Ответом на такое пренебрежение к данному сегменту аудитории стала первая книга Дженкинса «Текстовые браконьеры. Фанаты телевидения и культура соучастия»[9]. В момент выхода книги большинство читателей были очарованы главным образом концепцией «браконьерства». Дженкинс описывал так фанатов, потому что они создавали собственную культуру – фанфики, фан-арт, любительские костюмы, музыку и видео – из контента, созданного и в некоторой степени присвоенного официальными медиа. Фанаты же изменяли этот контент так, как им этого хотелось, то есть они были активными соучастниками (пере)производства культурных благ. Слово «соучастие» в данном случае предельно важно. Потому что оно отсылает нас к другому концепту – возможно, главному в теории автора, потому что он имеет большее значение для его позднейших работ, – «культура соучастия». Последняя означала (и означает до сих пор), что неравнодушные пользователи могут активно подключиться к процессу производства и распространения контента, основанного на значимых произведениях массовой культуры. Сразу оговоримся, что именно культура соучастия станет теоретическим ядром для конвергентной культуры. На основании этих тезисов Дженкинс развил идею «нравственной экономики» (то есть предполагаемые этические нормы, которые управляют отношениями между производителями медиаконтента и потребителями), также крайне важную в контексте всего его творчества.

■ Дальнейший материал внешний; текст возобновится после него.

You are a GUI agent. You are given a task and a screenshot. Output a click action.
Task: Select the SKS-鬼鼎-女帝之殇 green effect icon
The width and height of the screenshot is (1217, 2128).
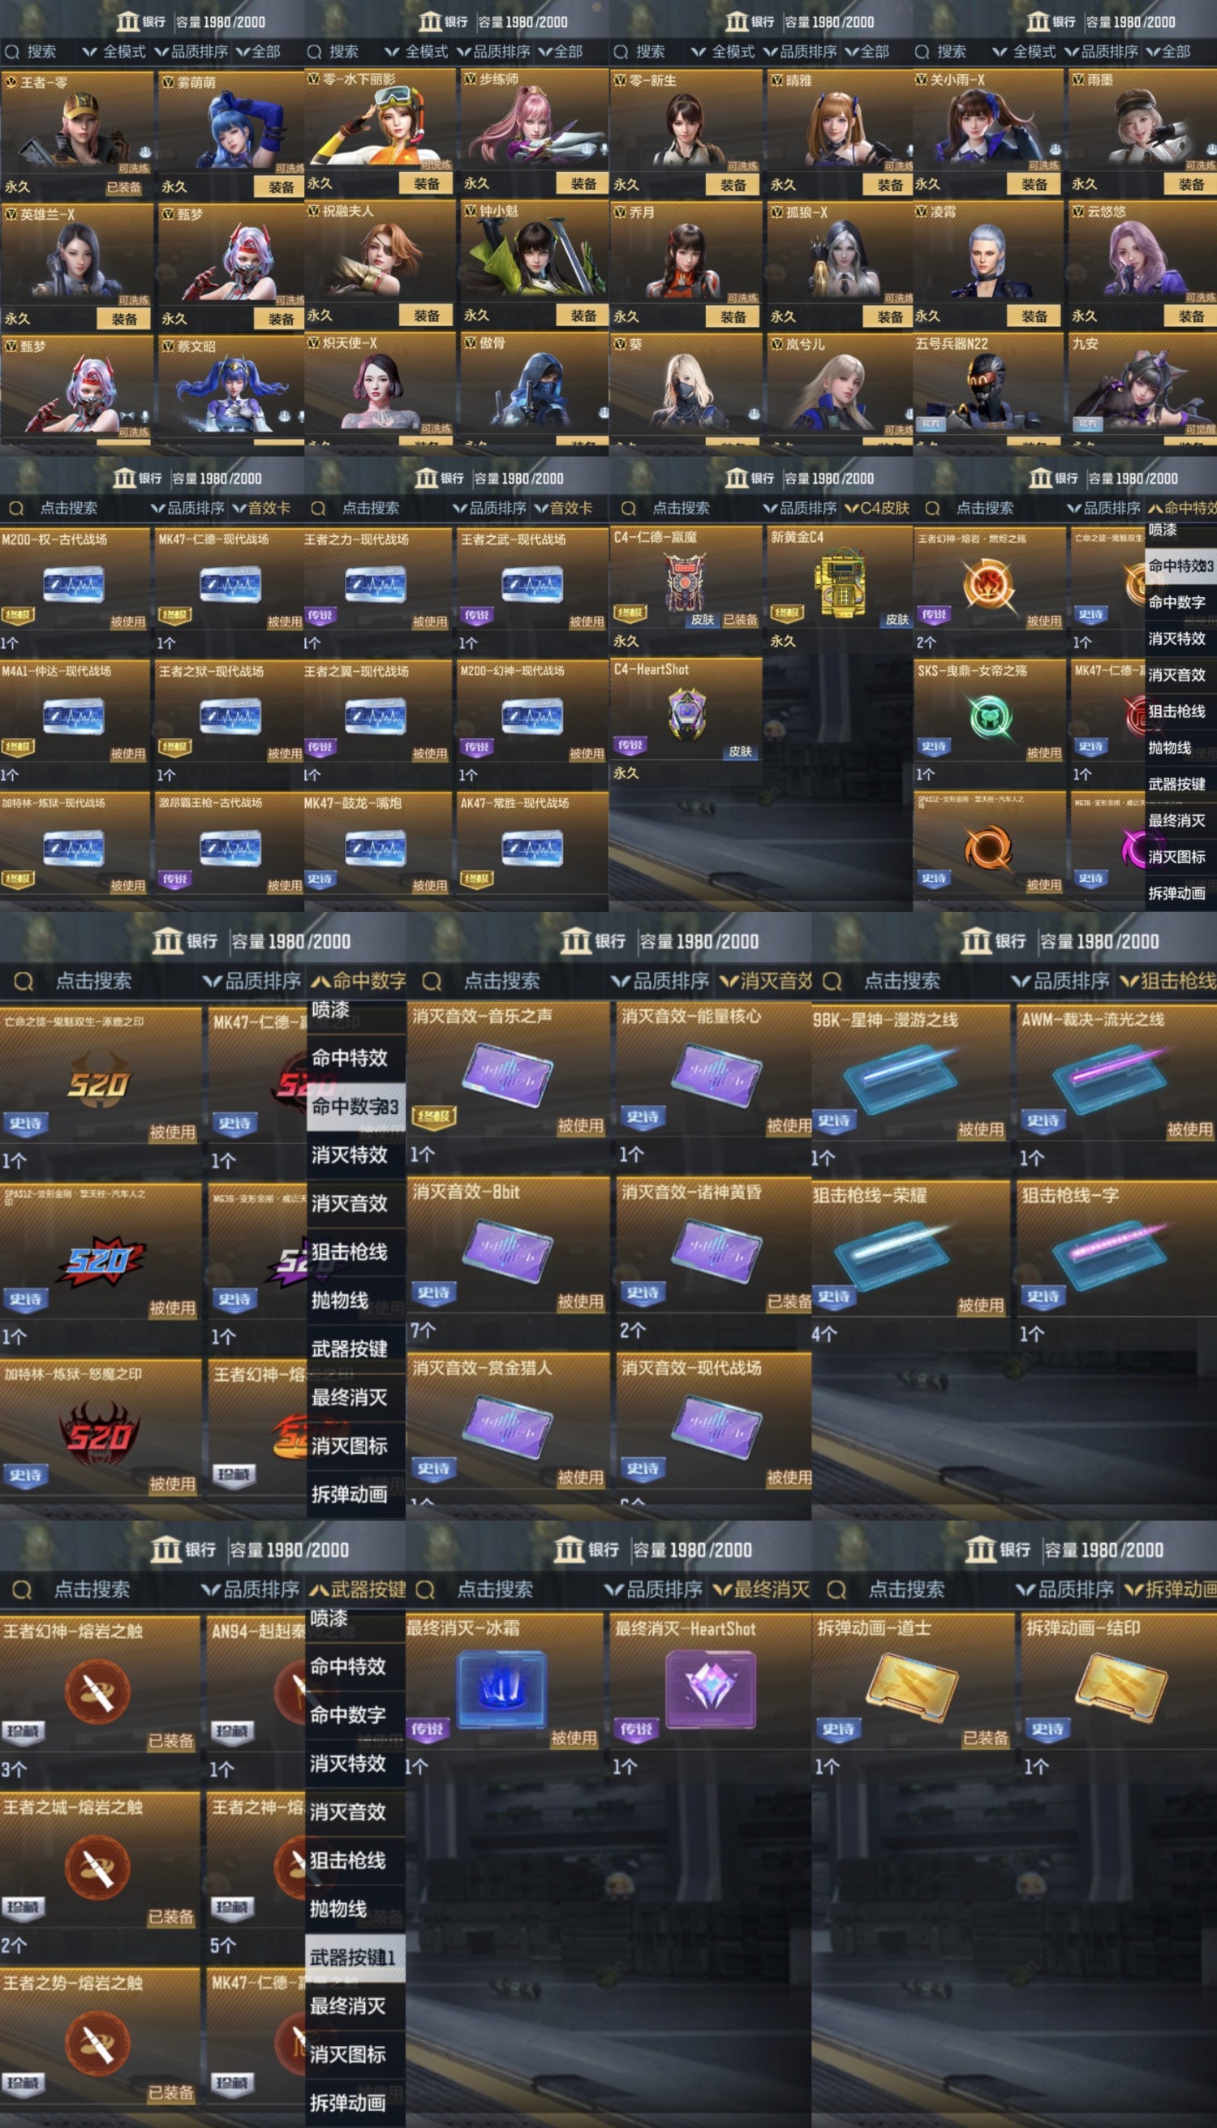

Но вернемся к фанатам. К концу 1980-х фанаты все еще были в значительной степени маргинальны не только для академии, но и вообще. Вместо них всех интересовали «средние потребители». К тому моменту, как Дженкинс сел писать книгу, по какой-то очень злой иронии в академии наметился еще один тренд. Если обычных зрителей многие уже соглашались изучать, ссылаясь на принципы этнографии, то к фанатам по-прежнему сохранялось настороженное отношение. Как только культурологи присмотрелись к этой категории пользователей, то, как утверждает Дженкинс, фанатов, которых ранее считали безумными, боялись «изучать», так как посчитали их нетипичными для медиааудитории из-за их активности. «Обе позиции изображают фаната как радикально „другого“ вместо того, чтобы пытаться понять сложные отношения между фан-культурой и массовой потребительской культурой. Мы не можем позволить себе уклониться от этого вопроса; мы не можем позволить себе перейти от частного случая к общему (как это было правомерно для некоторых недавних работ в рамках традиции исследований культуры), и мы не можем позволить себе игнорировать то звено, которое помещает фан-культуру в континуум потребления других медиа. Однако мы можем настаивать на том, что любая теория, которая построена таким образом, чтобы более полно учитывать отношения между зрителями и текстами, не исключает существования практик, здесь [в этой книге. – А.П.] задокументированных»[10]. Таким образом, в книге был представлен совершенно иной способ мышления о фанатах и о том, как можно взаимодействовать с медийными текстам.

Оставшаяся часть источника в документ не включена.